* **Direction**
Update the records below by replacing "screenshot" with "screen capture" everywhere it appears, keeping everything else the same. Leave the pictures out of your answer.

* **Item coordinate data**
* start *

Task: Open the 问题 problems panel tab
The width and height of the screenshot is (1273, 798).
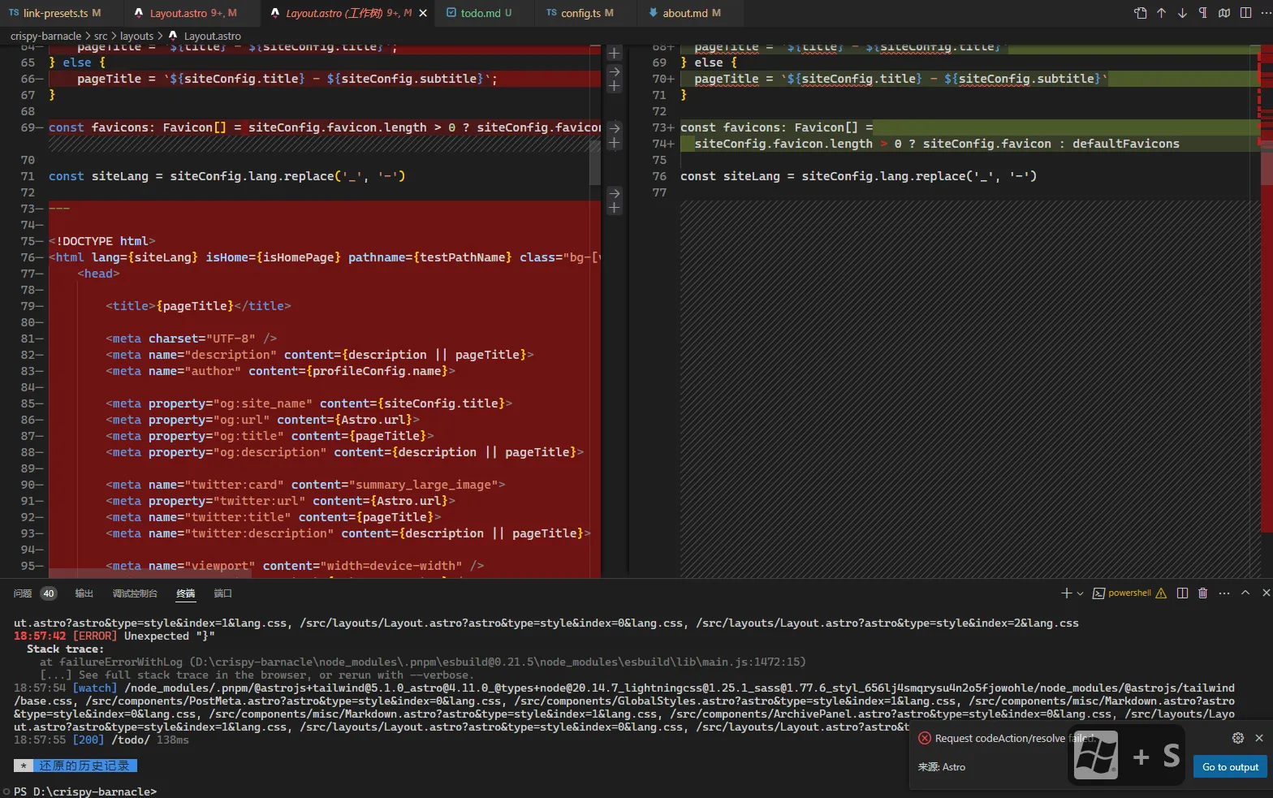Action: 23,593
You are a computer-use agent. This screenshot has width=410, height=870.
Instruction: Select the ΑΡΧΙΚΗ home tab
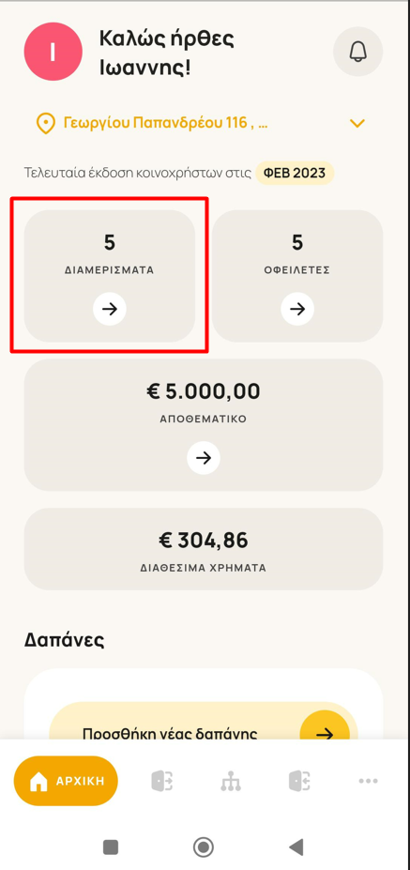pos(66,781)
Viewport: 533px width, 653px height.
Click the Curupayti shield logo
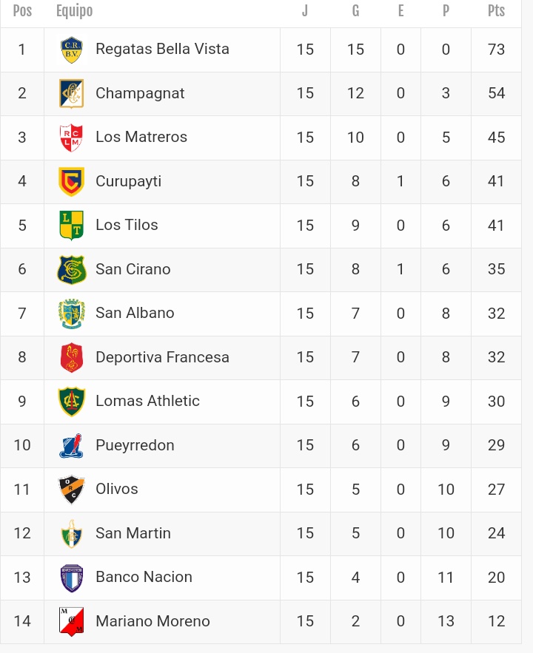pyautogui.click(x=72, y=181)
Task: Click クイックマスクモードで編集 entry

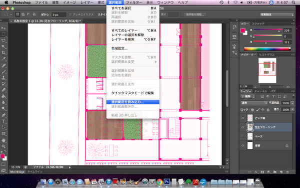Action: coord(133,93)
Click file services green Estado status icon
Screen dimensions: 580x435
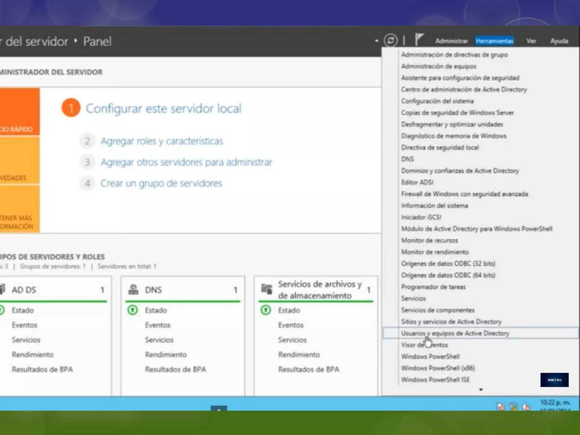[x=266, y=310]
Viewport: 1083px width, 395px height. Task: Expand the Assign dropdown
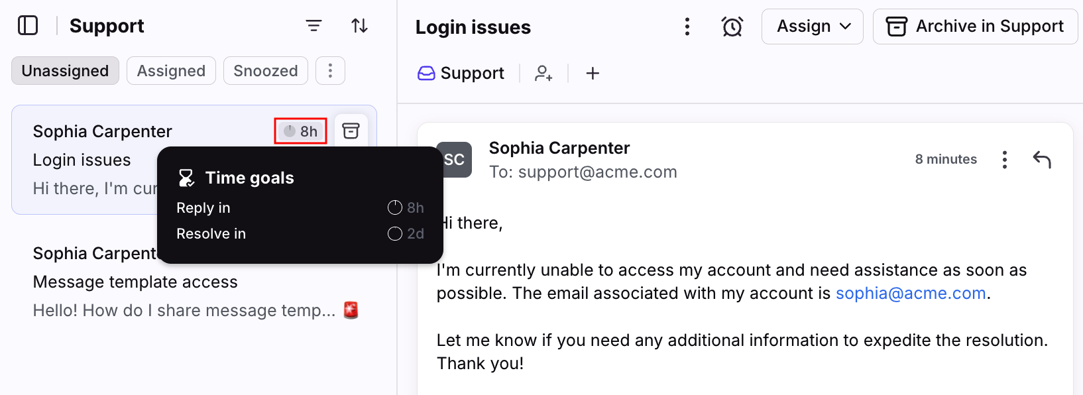click(813, 27)
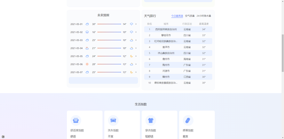Open 西双版纳傣族自治州 in the ranking list

(x=166, y=29)
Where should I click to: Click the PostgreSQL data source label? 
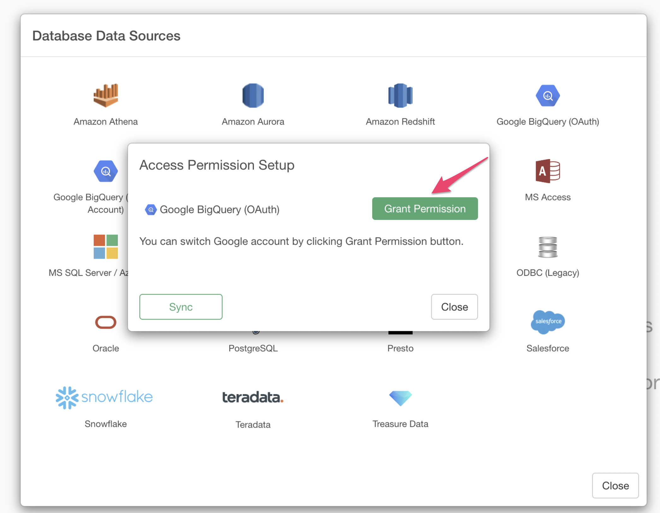(x=253, y=348)
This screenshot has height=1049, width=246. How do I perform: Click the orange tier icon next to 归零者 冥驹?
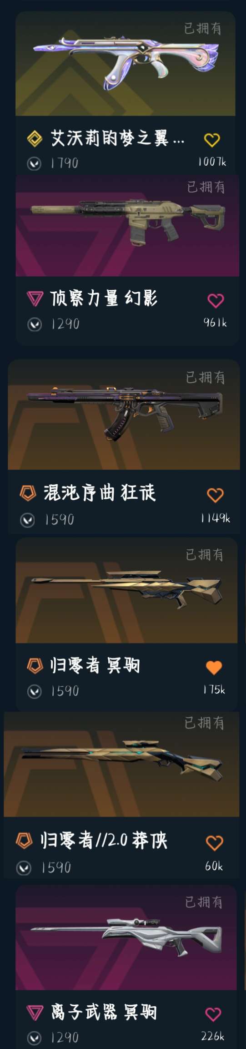pos(35,665)
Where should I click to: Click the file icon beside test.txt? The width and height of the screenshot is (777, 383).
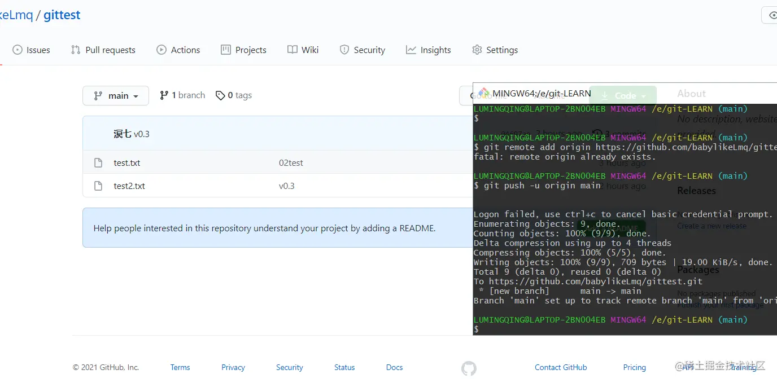(x=98, y=163)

* end *

* **Response to the task**
Task: Open the 问题 problems panel tab
The width and height of the screen capture is (1273, 798).
Action: 23,593
You are a computer-use agent. This screen capture has width=410, height=870.
Instruction: Select the ΑΡΧΙΚΗ home tab
pos(66,781)
Viewport: 533px width, 653px height.
Click the Curupayti shield logo
pyautogui.click(x=72, y=181)
Task: Click クイックマスクモードで編集 entry

Action: coord(133,93)
Click file services green Estado status icon
Screen dimensions: 580x435
[x=266, y=310]
Viewport: 1083px width, 395px height. Task: Expand the Assign dropdown
click(813, 27)
Open 西双版纳傣族自治州 in the ranking list

(x=166, y=29)
Where should I click to: Click the PostgreSQL data source label? 
(x=253, y=348)
This screen capture has height=1049, width=246. How do I perform: Click the orange tier icon next to 归零者 冥驹?
pos(35,665)
Where should I click to: Click the file icon beside test.txt? The width and height of the screen capture is (777, 383).
(x=98, y=163)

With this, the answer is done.